So last Sunday I loved the entire universe, but let’s be real: no one can love the entire universe every single day. Unless they’re the Dalai Lama, and I’m sorry, but I refuse to believe the guy never, ever, ever has a bad day. Or acts purely for selfish reasons, is inconsiderate, or forgets to be in the moment.
Anyway, I’m human, and I admit it. This week has had its highs and lows, like everyone (yes, everyone!) else’s. But here, for your entertainment, are a couple of moments whose merits qualified them for special awards.
Winner in the Annoying in an Entirely Perplexing Way category: After picking up my little guy from school the other day, I drove (at a reasonable speed) along a wooded, sidewalk-free road in the affluent town where his school is located. Heading toward me, on my side of the road, was a mom walking with her pre-school-age daughter and, on the other side, a couple of cars. The mom, with a haughty, pleased-with-herself, self-righteous expression, motioned for me to move to the left, away from where she was walking with her daughter, and toward oncoming traffic. I responded with my patented Perplexed and Irritated Look.
First off, in my estimation, I was nowhere near dangerously close to her and her little girl. Secondly, I don’t think driving into oncoming traffic would have benefitted anyone.
If you choose to live in a town with no sidewalks and don’t feel comfortable walking on the side of the road, I suggest you don’t. Take your car everywhere. Yes, it’s bad for the environment, but you should have thought of that when you moved to your sidewalk-free town.
But this is even better. It’s the winner in the Utterly Outrageous BS category: Gayle Trotter’s testimony before the Senate Judicial Committee.
Uh, what?! Why isn’t there more general outrage in response to this fiasco of a hearing? Isn’t it bad enough we repeatedly hear from Wayne LaPierre, who looks as though he’s been perfectly cast for the worst villain in movie history? Isn’t it bad enough that, though LaPierre can call a press conference at the drop of a fucking hat and will be granted the attention of world media, though he shows not one ounce of compassion for victims or displays any common sense whatsoever on gun policy, though he represents corporations that make billions of dollars off the deaths of innocents, though the majority of Americans (according to several polls) disagree with his proposals to place armed guards in America’s public schools… Despite all this and more, the Senate Judiciary Committee determines he ought to be consulted by United States legislators on gun-control policy?
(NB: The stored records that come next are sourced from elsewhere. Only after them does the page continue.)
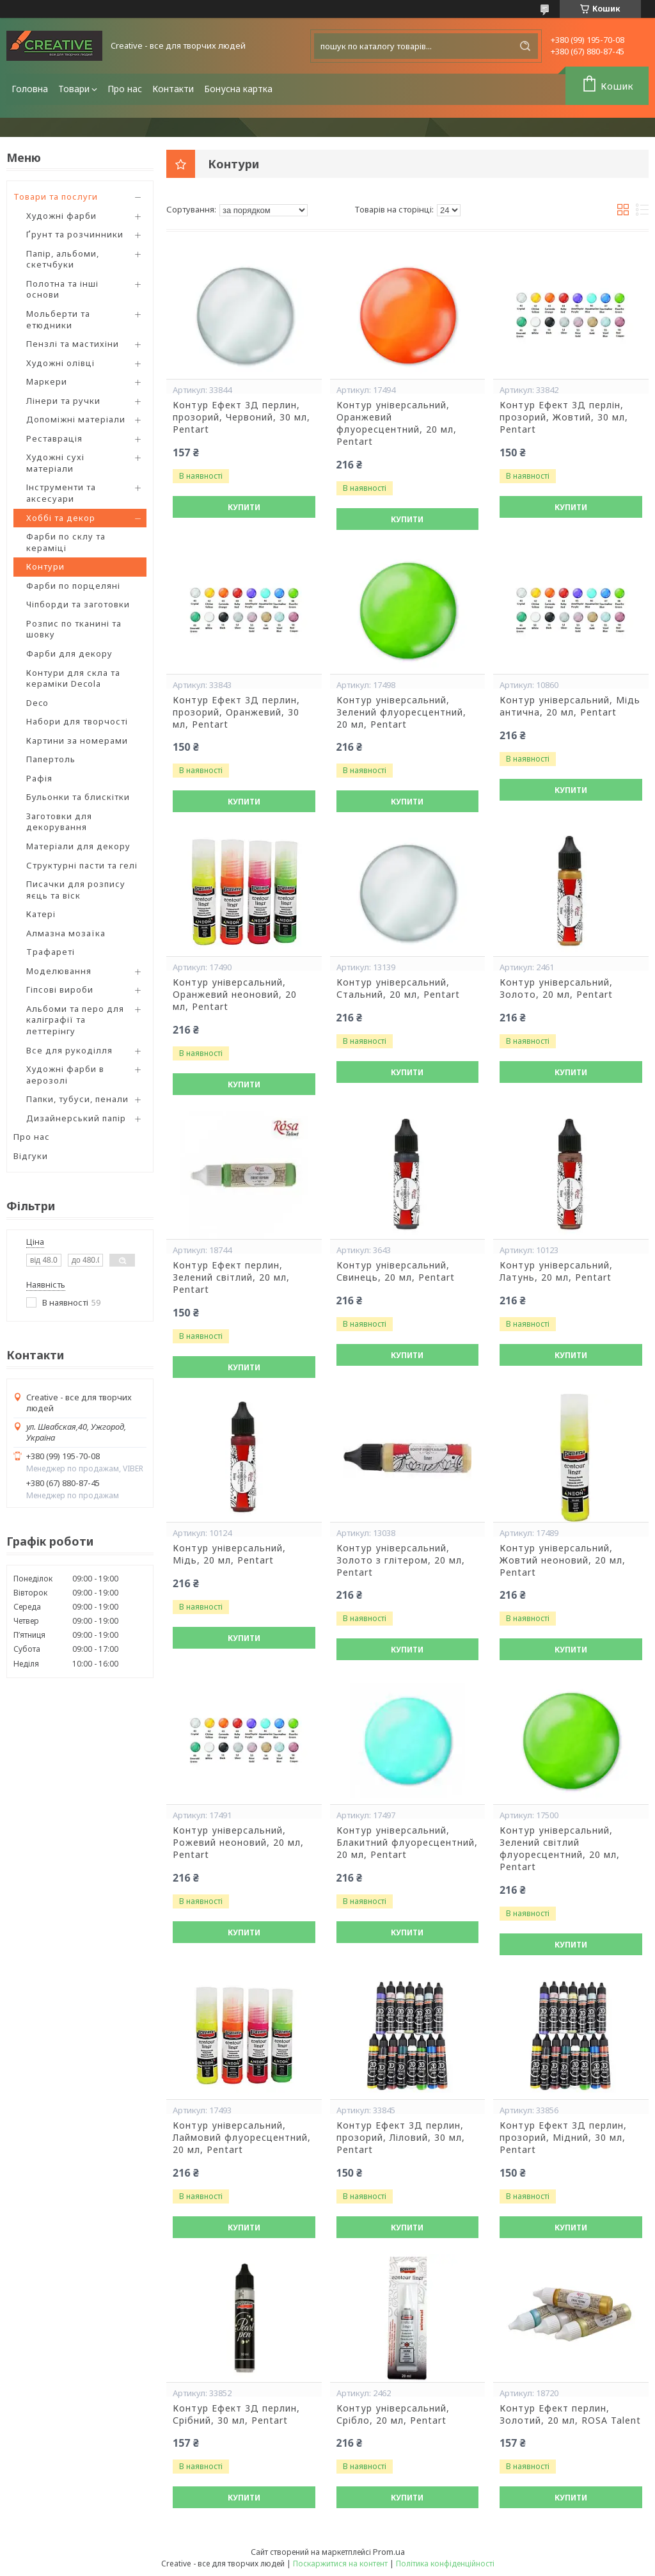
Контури (45, 566)
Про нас (124, 89)
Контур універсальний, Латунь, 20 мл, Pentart (556, 1271)
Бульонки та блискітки (78, 797)
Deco (37, 702)
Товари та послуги (55, 196)
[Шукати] (525, 46)
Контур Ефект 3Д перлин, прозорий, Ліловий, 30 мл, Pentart (400, 2138)
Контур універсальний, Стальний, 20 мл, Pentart (398, 988)
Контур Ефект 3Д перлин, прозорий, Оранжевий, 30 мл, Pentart (236, 712)
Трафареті (50, 951)
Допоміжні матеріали (75, 419)
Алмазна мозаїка (66, 933)
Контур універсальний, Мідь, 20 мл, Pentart (229, 1554)
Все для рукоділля (69, 1050)
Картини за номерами (77, 740)
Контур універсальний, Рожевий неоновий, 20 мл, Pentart (238, 1842)
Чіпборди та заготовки (78, 604)
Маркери (46, 381)
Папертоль (50, 759)
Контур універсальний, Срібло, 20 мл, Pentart (393, 2414)
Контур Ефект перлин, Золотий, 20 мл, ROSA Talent (570, 2414)
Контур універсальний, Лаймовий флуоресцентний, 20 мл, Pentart (242, 2138)
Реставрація (54, 438)
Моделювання (58, 971)
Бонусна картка (238, 89)
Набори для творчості (77, 721)
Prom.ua (389, 2551)
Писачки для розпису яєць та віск (75, 889)
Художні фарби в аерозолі (65, 1074)
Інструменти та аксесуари (61, 492)
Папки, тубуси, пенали (77, 1099)
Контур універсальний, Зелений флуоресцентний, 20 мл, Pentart (401, 712)
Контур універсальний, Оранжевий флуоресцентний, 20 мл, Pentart (396, 423)
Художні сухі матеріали (55, 462)
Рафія (39, 778)
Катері (41, 914)
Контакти (173, 89)
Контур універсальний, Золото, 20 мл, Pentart (556, 988)
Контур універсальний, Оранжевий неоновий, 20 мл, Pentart (235, 994)
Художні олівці (60, 363)
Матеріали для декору (78, 846)
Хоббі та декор (60, 518)
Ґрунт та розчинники (74, 234)
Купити (244, 507)
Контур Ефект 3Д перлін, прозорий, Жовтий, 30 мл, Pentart (564, 417)
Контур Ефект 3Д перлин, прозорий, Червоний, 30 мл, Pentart (241, 417)
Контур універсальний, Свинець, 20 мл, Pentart (395, 1271)
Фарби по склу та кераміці (66, 542)
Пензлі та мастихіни (72, 343)
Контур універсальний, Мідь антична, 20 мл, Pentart (570, 706)
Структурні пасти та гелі (82, 865)
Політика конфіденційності (445, 2563)
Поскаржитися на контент (340, 2563)
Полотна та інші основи (62, 289)
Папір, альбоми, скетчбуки (62, 259)
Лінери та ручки (63, 400)
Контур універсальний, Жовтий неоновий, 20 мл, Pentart (563, 1560)
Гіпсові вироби (59, 989)
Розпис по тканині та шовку (74, 629)
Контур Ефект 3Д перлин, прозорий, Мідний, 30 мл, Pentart (563, 2138)
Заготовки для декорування (59, 821)
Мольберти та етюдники (58, 319)
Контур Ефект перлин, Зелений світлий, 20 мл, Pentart (231, 1277)
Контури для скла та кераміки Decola (73, 678)
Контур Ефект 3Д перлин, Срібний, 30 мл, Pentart (236, 2414)
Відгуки (30, 1156)
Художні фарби (61, 215)
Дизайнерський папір (76, 1118)
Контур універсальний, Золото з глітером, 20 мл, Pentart (400, 1560)
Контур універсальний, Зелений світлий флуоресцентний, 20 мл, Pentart (560, 1849)
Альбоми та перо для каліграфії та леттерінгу (75, 1020)
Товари (74, 89)
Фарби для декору (69, 653)
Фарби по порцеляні (73, 585)
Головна (30, 89)
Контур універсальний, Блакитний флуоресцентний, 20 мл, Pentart (407, 1842)
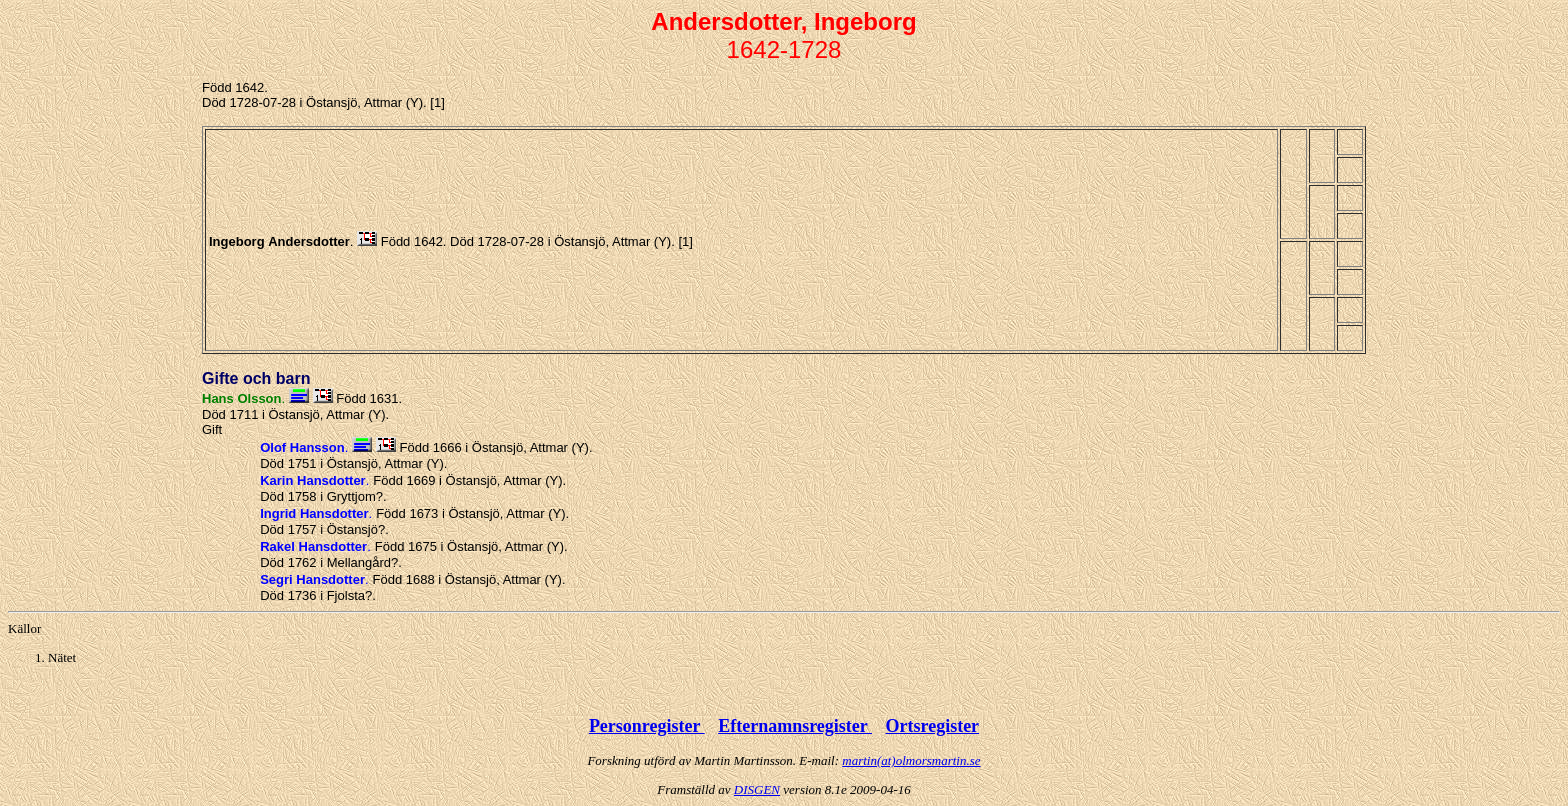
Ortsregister (932, 726)
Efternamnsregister (795, 726)
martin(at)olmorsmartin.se (911, 760)
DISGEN (757, 789)
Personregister (647, 726)
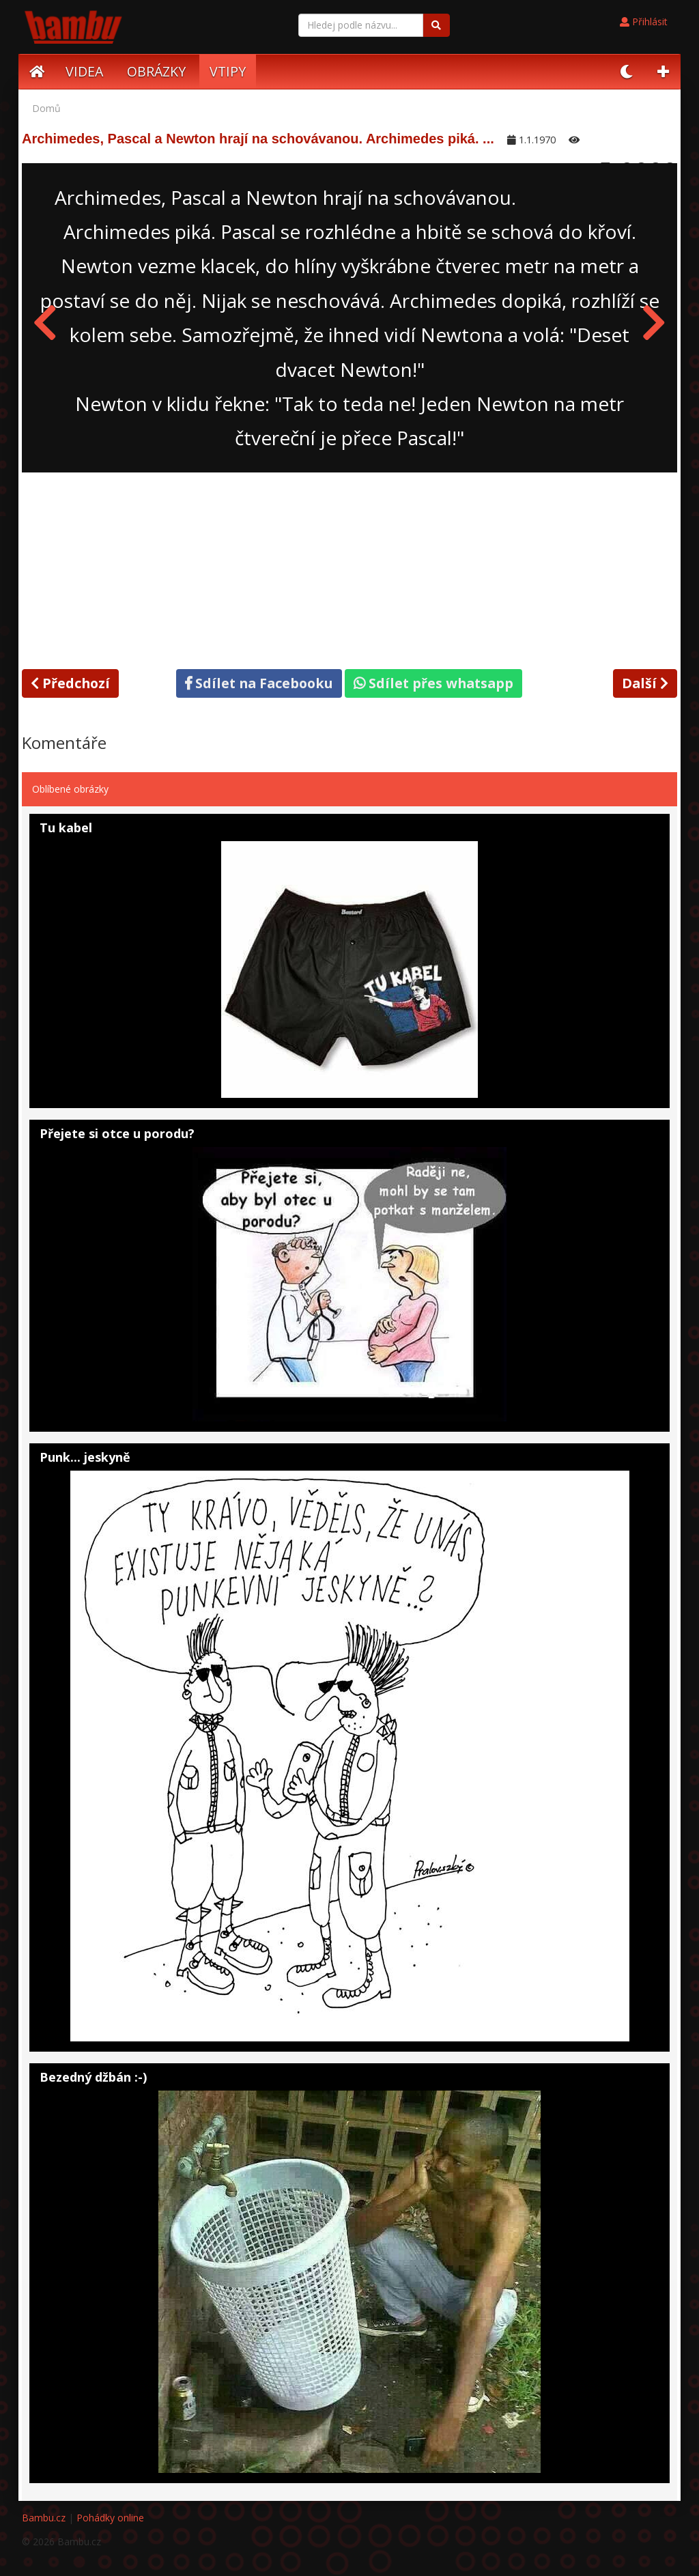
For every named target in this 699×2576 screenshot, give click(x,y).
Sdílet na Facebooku (259, 683)
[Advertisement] (349, 568)
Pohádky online (110, 2517)
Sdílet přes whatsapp (433, 683)
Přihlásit (644, 21)
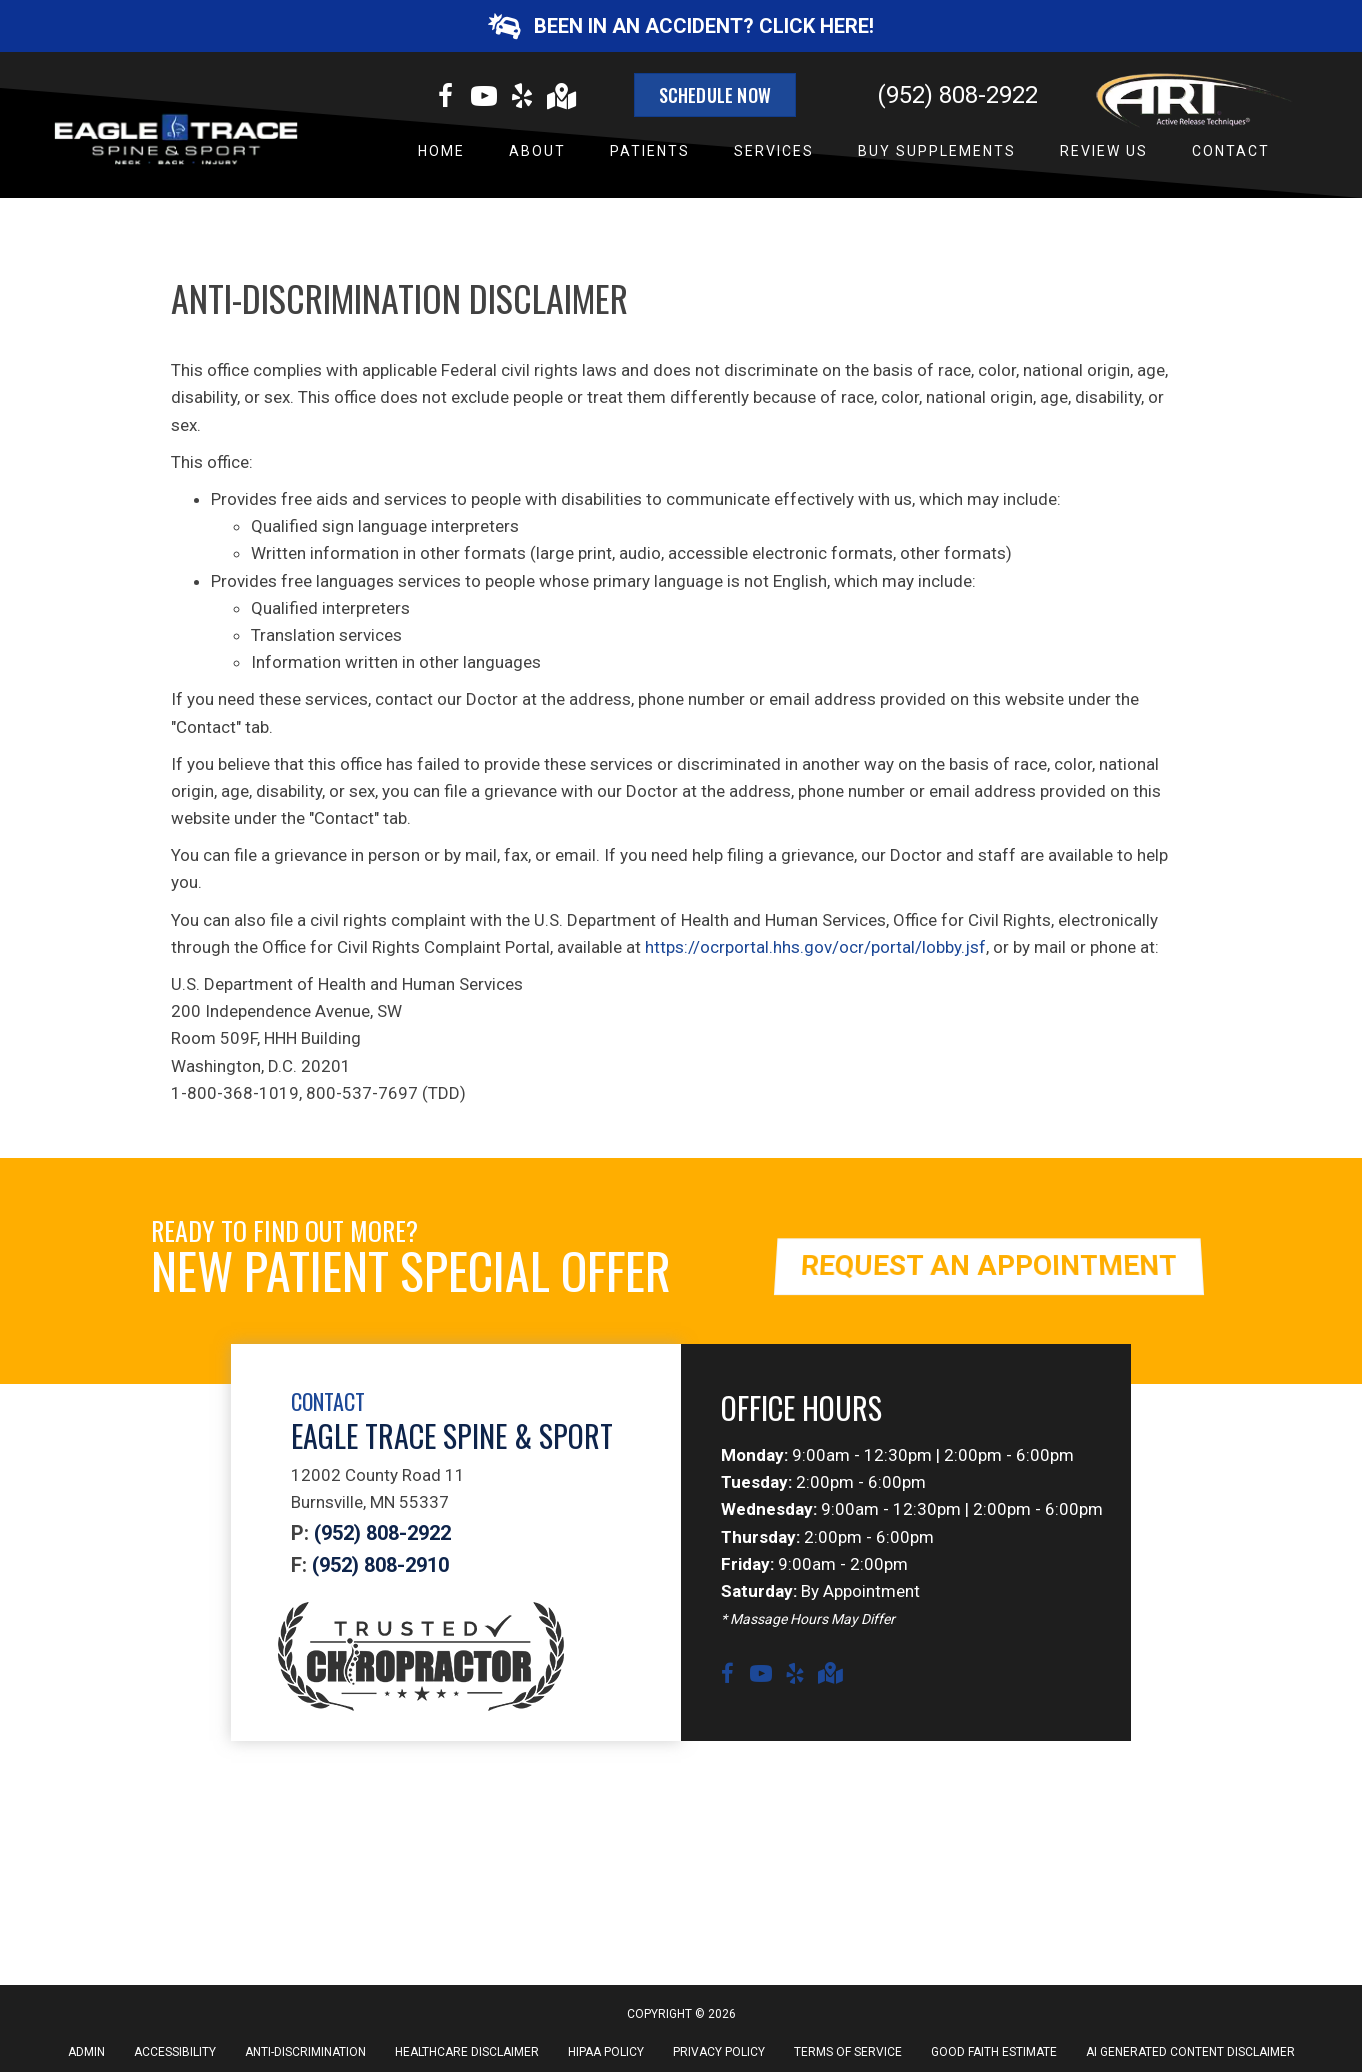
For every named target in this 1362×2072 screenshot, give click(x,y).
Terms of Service (848, 2052)
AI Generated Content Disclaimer (1190, 2052)
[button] (681, 26)
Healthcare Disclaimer (467, 2052)
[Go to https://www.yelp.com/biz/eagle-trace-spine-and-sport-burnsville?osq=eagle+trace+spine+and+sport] (522, 99)
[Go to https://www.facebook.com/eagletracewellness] (446, 99)
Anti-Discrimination (305, 2052)
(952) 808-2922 (957, 95)
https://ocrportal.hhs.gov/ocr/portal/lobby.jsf (815, 947)
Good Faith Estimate (994, 2052)
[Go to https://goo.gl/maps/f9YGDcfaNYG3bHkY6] (560, 98)
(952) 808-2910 (380, 1565)
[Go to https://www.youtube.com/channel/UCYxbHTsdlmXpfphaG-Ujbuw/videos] (484, 99)
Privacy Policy (719, 2052)
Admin (86, 2052)
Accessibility (175, 2052)
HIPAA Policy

Yes. That’s bad enough. But Gayle Trotter. Gayle Trotter, whose claim to fame is that she happens to be a woman who is a lawyer and a “fellow” at the ultra-conservative Independent Women’s Forum? This organization was initially established to defend Clarence Thomas against sexual harassment charges and, in its twenty-plus years of existence, has rarely addressed issues related to firearms or gun-control policy. Trotter herself has no expertise in the area (she is apparently a tax attorney) and, despite her professed concern about women’s safety at the hearing, believes the Violence Against Women Act discriminates against men by characterizing them as violent.
Oh, it’s rich, isn’t it? It would be comical if it weren’t so infuriating and horrifying. Her testimony, which drew a picture of a woman at home “with her babies,” fighting off three, four, or five male attackers with a “scary” weapon (while her children cried in the background, perhaps partly because they were scared of their mom’s scary weapon), itself portrayed men as extremely violent. And as for guns as the obvious “choice” (nice word, Gayle) for women when protecting themselves from crazed maniacs in their homes, I noticed there was no mention of the fact that Nancy Lanza’s own guns were used, not to heroically fend off her attacker, but to murder her as she lay in bed.
This is worst of all: Gayle Trotter was the only woman to testify at length at the hearing. What, pray what, my friends, are you and I going to do about it?
Please contact your senator, particularly if s/he serves on the Senate Judiciary Committee, and tell them something like this: That hearing on gun control, which is crucially important to the pursuit of life, liberty, and happiness of every citizen in this country, was a joke and and an insult to the American people.
And please let me know if you’ve done that so I can personally thank you.
Photos (Top: “Bad Apple in a Tree Orchard”; Bottom: “Miniature Army”)
by alegri / alegriphotos.com

You have an interesting take on things that I appreciate. I like your mixture of humor and outrage. Is that patented like your perplexed and iritated look?
I think Richard Blumenthal is on the senate judiciary committee. If he is I’ll definitely get in touch with him. I only saw part of Trotter’s testimony but what I saw was pretty outrageous and I also wondered what she was doing there.
Thank you so much, DebE — I love that description (“a mixture of humor and outrage”). I think that pretty much sums things up! (Haven’t yet patented it, though.)
Yes, Blumenthal is on the Senate Judiciary Committee. Thanks so much for contacting him.
I appreciate your reading & it’s great to hear from you now and again.